• Required task a
List every parenthesized equation number that appears in the proof excerpt below.

• Text extract
┄┄┄┄┄┄┄┄┄┄┄┄┄┄┄┄┄┄┄┄
3.5. The proof of Theorem 2.5

In this subsection, we will provide a proof of Theorem 2.5.

Proof. By (1.2) and (3.2b), we have

$\begin{equation} \begin{aligned} \frac{1}{u_{mk}+u_{mk+l}} & = \left(\frac{\alpha^{mk}-\beta^{mk}}{\alpha-\beta} +\frac{\alpha^{mk+l}-\beta^{mk+l}}{\alpha-\beta}\right)^{-1} = \left(\frac{\alpha^{mk}(1+\alpha^l)}{\alpha-\beta}\right)^{-1}\left(1- \frac{B^{mk}(1+\beta^l)}{\alpha^{2mk}(1+\alpha^l)}\right)^{-1}\\ & = \frac{\alpha-\beta}{\alpha^{mk}(1+\alpha^l)} \left(1+\frac{B^{mk}(1+\beta^l)}{\alpha^{2mk}(1+\alpha^l)}+ \frac{(1+\beta^l)^2}{\alpha^{4mk}(1+\alpha^l)^2}+R_k\right)\\ & = \frac{\alpha-\beta}{1+\alpha^l} \left(\frac{1}{\alpha^{mk}}+\frac{B^{mk}(1+\beta^l)}{\alpha^{3mk}(1+\alpha^l)}+ \frac{(1+\beta^l)^2}{\alpha^{5mk}(1+\alpha^l)^2}+\frac{R_k}{\alpha^{mk}}\right), \end{aligned} \end{equation}$

(3.14)
┄┄┄┄┄┄┄┄┄┄┄┄┄┄┄┄┄┄┄┄
• Data in this exercise

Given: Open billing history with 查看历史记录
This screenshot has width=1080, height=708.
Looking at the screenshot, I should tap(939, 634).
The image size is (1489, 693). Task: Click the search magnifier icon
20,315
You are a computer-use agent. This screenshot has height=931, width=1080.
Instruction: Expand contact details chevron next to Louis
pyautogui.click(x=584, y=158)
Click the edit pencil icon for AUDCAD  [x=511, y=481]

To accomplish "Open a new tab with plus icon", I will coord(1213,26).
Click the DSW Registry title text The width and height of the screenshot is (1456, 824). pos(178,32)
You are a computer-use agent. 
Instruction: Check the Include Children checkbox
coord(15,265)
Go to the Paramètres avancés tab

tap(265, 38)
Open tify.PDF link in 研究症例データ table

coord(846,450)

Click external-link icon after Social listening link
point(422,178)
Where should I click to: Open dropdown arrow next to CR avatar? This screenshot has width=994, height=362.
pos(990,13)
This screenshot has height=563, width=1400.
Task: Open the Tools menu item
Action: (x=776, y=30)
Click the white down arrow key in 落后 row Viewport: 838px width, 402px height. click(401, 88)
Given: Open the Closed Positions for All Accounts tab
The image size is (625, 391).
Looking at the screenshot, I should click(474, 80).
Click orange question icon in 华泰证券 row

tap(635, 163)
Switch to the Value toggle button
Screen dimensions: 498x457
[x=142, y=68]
┄┄┄┄┄┄┄┄┄┄┄┄┄┄┄┄┄┄┄┄
• Required task b
Copy out the entries from the line with "The image size is (1489, 693)." up to and including the line with "pyautogui.click(x=584, y=158)".

• Reply a
(1.2)
(3.2b)
(3.14)

• Reply b
The image size is (1489, 693). Task: Click the search magnifier icon
20,315
You are a computer-use agent. This screenshot has height=931, width=1080.
Instruction: Expand contact details chevron next to Louis
pyautogui.click(x=584, y=158)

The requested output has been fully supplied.